- ubuntu==20.04
- cuda==11.3.1
- cuDNN==8.2.1
- python==3.8.10
- pytorch==1.9.0
- torchvision==0.10.0
- opencv-python==4.5.3
- etc (zsh, neovim, wget, ...)
The ENTRYPOINT is set as ["zsh"] to run zsh when there is no explicit command when you run a docker container. In addition, some additional packages are installed for transferring files between NVIDIA DGX and external source or NAS.
- rsync==3.1.3
- lftp==4.8.4
If you need to install additional packages, just modify install.sh which automatically install all the packages you specify.
When we mount a local volume to the container, the ownership of created files or directories belongs to the root user if we don't specify USER in Dockerfile. This is a problem because this ownership still belongs to the root user even if we access those files or directories from outside of the container. In order to solve this problem, you should build this image using --build-arg to add and use a non-root user. To build this image, run
docker build -f Dockerfile.NGC.DGX [--build-arg USERNAME=your_username --build-arg PASSWORD=your_password] [-t name:tag] PATH
If you omit those --build-arg arguments, there only exists the root user.
- ubuntu==20.04
- cuda==11.1.1
- python==3.9.5
- pytorch==1.9.0
- torchvision==0.10.0
- numpy==1.21.0
To build the base image, run
docker build -f Dockerfile_base [-t name:tag] PATH
If you want to use gpus before using Docker, you have to install nvidia-container-toolkit.
distribution=$(. /etc/os-release;echo $ID$VERSION_ID) \
&& curl -s -L https://nvidia.github.io/nvidia-docker/gpgkey | sudo apt-key add - \
&& curl -s -L https://nvidia.github.io/nvidia-docker/$distribution/nvidia-docker.list | sudo tee /etc/apt/sources.list.d/nvidia-docker.list
sudo apt-get update && sudo apt-get install -y nvidia-docker2
To run a container, run
docker run [-it] [-gpus all] [--shm-size=1gb] [--name container_name] [-v DIR:/workspace] IMAGE
Here, DIR means the directory you want to mount on the container in order to access to the local filesystem.
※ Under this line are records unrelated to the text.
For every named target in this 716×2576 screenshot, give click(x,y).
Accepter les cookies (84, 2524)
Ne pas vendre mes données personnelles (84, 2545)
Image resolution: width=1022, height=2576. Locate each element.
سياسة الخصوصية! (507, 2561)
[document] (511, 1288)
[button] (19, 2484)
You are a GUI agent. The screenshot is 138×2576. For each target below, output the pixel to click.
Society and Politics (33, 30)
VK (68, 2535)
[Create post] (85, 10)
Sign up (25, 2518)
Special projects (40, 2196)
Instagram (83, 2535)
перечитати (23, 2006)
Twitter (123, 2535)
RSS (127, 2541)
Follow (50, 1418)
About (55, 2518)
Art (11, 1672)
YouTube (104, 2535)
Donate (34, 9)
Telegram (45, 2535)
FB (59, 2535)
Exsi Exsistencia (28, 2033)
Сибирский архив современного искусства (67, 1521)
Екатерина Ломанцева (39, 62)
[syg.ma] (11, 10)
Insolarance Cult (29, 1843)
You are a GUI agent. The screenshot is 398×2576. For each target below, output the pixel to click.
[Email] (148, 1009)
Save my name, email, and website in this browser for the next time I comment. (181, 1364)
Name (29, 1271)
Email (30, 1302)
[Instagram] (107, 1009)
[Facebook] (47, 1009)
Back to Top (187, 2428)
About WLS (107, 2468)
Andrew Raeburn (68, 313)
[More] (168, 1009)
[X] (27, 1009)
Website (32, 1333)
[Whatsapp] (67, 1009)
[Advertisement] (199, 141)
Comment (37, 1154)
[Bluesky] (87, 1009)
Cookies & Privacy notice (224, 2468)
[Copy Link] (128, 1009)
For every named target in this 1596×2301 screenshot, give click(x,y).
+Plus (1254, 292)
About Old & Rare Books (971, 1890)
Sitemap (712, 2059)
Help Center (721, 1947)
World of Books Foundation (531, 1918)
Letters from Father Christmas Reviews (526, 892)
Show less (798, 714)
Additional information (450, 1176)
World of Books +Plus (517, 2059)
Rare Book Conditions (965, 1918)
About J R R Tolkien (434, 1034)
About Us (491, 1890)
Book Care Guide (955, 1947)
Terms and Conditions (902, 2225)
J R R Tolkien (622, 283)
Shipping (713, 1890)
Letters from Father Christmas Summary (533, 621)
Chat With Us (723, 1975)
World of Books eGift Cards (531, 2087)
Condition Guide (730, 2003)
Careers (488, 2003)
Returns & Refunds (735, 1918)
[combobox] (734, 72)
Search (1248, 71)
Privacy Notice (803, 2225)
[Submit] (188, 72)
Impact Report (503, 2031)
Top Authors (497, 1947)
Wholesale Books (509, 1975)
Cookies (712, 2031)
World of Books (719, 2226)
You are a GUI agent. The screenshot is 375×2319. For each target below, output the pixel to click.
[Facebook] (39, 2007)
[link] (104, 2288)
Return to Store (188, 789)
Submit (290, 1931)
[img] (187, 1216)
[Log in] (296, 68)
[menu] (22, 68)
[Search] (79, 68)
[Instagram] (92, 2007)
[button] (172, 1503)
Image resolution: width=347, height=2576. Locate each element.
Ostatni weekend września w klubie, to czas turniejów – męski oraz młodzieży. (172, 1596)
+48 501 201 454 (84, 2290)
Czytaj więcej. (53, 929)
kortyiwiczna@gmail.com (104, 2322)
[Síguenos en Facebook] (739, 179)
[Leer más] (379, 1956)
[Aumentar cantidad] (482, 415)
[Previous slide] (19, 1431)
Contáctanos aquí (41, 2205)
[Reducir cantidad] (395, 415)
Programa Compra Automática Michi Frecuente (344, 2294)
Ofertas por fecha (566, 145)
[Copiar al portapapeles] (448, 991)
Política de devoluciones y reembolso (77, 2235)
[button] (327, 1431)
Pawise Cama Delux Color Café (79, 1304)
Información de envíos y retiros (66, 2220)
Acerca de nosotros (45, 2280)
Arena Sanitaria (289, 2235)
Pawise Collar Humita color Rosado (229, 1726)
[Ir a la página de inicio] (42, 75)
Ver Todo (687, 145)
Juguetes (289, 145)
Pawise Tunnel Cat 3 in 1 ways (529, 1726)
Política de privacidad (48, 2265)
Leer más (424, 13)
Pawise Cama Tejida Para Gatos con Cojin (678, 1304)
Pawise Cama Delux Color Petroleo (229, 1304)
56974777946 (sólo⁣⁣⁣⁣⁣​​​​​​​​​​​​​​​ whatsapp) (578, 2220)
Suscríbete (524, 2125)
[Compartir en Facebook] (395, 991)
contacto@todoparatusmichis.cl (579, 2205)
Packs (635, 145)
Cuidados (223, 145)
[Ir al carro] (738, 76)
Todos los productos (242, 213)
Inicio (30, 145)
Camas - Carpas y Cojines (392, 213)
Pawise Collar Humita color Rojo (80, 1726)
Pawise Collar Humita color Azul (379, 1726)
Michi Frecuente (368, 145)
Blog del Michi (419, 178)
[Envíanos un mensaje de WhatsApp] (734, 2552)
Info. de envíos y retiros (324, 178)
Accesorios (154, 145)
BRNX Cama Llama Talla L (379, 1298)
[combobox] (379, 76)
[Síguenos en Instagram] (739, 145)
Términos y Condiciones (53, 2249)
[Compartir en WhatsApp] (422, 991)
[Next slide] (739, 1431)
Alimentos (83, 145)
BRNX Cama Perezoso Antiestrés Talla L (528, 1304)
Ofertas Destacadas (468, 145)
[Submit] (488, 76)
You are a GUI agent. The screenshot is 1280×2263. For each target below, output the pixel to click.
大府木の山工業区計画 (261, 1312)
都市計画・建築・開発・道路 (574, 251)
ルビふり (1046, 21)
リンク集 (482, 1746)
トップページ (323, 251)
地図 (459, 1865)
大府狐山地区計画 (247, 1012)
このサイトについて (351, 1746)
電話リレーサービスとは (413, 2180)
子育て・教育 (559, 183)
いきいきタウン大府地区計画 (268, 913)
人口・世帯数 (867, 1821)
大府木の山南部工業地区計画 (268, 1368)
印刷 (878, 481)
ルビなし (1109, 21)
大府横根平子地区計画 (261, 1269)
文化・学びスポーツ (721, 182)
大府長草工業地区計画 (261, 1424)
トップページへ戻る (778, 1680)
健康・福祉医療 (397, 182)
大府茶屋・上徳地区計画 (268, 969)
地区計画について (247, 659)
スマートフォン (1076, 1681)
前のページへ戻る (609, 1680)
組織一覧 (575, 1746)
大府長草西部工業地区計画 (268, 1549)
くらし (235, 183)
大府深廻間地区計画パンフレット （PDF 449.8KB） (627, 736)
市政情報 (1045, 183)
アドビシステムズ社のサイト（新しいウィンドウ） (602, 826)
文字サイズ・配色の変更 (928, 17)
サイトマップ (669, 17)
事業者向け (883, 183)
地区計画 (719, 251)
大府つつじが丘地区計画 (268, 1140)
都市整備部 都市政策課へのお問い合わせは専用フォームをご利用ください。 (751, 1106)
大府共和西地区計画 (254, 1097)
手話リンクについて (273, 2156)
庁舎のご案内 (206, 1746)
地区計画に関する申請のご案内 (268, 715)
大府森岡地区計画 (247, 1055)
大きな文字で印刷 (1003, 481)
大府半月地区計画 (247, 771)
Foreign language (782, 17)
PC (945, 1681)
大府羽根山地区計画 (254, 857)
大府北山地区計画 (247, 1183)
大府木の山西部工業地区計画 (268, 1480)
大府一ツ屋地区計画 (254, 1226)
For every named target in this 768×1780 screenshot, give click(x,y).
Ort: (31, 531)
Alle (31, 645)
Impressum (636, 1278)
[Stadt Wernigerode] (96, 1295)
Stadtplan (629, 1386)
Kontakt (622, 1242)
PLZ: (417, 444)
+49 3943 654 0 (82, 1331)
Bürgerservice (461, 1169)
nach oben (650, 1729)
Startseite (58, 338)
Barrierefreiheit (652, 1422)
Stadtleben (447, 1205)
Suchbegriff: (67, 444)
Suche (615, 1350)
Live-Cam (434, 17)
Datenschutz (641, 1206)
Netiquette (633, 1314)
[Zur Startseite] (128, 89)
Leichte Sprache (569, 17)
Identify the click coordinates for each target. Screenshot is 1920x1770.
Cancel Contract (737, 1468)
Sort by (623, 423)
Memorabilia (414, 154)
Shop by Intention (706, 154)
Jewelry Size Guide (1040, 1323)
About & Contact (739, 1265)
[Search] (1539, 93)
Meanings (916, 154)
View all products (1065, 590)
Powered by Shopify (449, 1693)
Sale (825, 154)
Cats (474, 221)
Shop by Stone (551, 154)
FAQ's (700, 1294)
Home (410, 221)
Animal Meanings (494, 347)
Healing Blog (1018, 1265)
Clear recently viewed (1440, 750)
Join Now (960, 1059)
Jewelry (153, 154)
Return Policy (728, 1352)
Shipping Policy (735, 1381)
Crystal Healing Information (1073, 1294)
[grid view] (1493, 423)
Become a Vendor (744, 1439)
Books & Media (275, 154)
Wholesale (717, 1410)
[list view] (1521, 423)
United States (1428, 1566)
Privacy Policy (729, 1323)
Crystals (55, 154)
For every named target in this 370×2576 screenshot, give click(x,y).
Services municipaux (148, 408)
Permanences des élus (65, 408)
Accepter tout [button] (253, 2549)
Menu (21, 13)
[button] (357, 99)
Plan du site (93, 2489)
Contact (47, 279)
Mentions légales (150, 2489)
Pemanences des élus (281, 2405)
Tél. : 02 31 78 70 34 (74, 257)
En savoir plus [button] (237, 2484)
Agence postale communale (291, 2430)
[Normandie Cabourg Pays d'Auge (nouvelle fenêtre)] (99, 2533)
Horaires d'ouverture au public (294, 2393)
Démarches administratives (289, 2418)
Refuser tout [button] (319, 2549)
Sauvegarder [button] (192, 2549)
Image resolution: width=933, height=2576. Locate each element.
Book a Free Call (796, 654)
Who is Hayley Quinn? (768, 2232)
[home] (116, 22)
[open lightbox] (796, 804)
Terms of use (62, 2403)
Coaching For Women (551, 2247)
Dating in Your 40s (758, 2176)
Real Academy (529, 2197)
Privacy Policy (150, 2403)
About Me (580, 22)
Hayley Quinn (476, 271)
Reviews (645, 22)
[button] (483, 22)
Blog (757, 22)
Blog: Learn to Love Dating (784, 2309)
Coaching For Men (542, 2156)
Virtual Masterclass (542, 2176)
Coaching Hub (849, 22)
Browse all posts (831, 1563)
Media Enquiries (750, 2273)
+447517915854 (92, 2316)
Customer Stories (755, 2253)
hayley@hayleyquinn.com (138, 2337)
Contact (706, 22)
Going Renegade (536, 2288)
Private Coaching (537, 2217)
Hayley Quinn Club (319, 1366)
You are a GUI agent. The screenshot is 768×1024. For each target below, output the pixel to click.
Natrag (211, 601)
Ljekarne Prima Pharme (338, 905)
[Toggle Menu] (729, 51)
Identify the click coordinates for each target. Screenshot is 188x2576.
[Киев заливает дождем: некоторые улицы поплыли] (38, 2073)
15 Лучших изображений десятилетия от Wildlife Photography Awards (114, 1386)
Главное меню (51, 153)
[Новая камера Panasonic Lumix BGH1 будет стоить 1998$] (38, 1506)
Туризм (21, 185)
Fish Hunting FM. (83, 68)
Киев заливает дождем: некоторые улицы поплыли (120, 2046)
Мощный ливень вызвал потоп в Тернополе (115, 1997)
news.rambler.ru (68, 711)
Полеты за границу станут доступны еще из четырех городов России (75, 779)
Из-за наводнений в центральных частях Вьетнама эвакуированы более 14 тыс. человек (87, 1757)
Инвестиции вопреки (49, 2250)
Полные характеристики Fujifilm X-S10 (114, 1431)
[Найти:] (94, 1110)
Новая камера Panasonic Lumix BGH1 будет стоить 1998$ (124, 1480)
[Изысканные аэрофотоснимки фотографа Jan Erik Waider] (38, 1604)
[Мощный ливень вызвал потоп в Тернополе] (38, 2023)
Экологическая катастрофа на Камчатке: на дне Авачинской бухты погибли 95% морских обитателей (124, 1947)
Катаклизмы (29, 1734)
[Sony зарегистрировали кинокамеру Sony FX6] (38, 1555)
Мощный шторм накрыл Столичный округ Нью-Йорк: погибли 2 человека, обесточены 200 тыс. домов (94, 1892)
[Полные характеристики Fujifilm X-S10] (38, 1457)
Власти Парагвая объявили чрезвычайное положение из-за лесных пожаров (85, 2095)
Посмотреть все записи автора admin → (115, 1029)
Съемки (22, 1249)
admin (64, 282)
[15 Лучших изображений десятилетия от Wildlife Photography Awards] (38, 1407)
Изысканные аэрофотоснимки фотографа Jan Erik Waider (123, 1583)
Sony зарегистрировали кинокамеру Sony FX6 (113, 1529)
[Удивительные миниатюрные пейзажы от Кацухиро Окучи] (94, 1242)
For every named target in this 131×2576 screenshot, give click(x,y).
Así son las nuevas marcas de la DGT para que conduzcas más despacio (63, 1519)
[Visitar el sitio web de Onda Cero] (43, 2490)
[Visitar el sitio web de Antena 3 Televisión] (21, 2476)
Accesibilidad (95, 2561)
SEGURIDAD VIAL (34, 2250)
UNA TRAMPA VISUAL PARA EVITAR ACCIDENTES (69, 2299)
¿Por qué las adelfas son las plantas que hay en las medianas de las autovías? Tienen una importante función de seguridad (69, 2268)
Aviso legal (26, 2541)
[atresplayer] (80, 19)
rsync -avzhP SOURCE TARGET [--exclude PATTERN]
If you want to exclude some files or directories, add --exclude PATTERN recursively as many as you want. For example, suppose you want to transfer a directory /home/user/foo from user@host to /workspace of a container and you want to exclude bar and foobar.py in this directory. In this case, run the command below, and vice versa. You can also use --exclude={bar, foobar.py} for multiple patterns.
rsync -avzhP user@host:/home/user/foo /workspace --exclude bar --exclude foobar.py
When you want to connect to the server and transfer the files, first connect to the server:
lftp -u USER[,PASSWORD] SERVER_IP
Note that you can use the Linux command (e.g., cd, rm, ls) when connected.
Then, run the commands below to transfer directories. In order to exclude some files or directories, add --exclude PATTERN as in rsync.
# remote --> local
mirror REMOTE_DIR LOCAL_DIR [--exclude PATTERN]
# local --> remote
mirror -R LOCAL_DIR REMOTE_DIR [--exclude PATTERN]
If you want to transfer files, run the commands below:
# remote --> local
get REMOTE_PATH LOCAL_PATH
# local --> remote
put LOCAL_PATH REMOTE_PATH
When I use lftp in a Docker container, I encountered an error:
Fatal Error: Certification verification: Not trusted
In order to solve this problem, you need to edit the configuration file of lftp. You can just run the command below to do so.
echo "set ssl:verify-certificate no" >> ~/.lftp/rc
In the image built by Dockerfile.NGC.DGX, this job is already done, So you don't have to worry about this.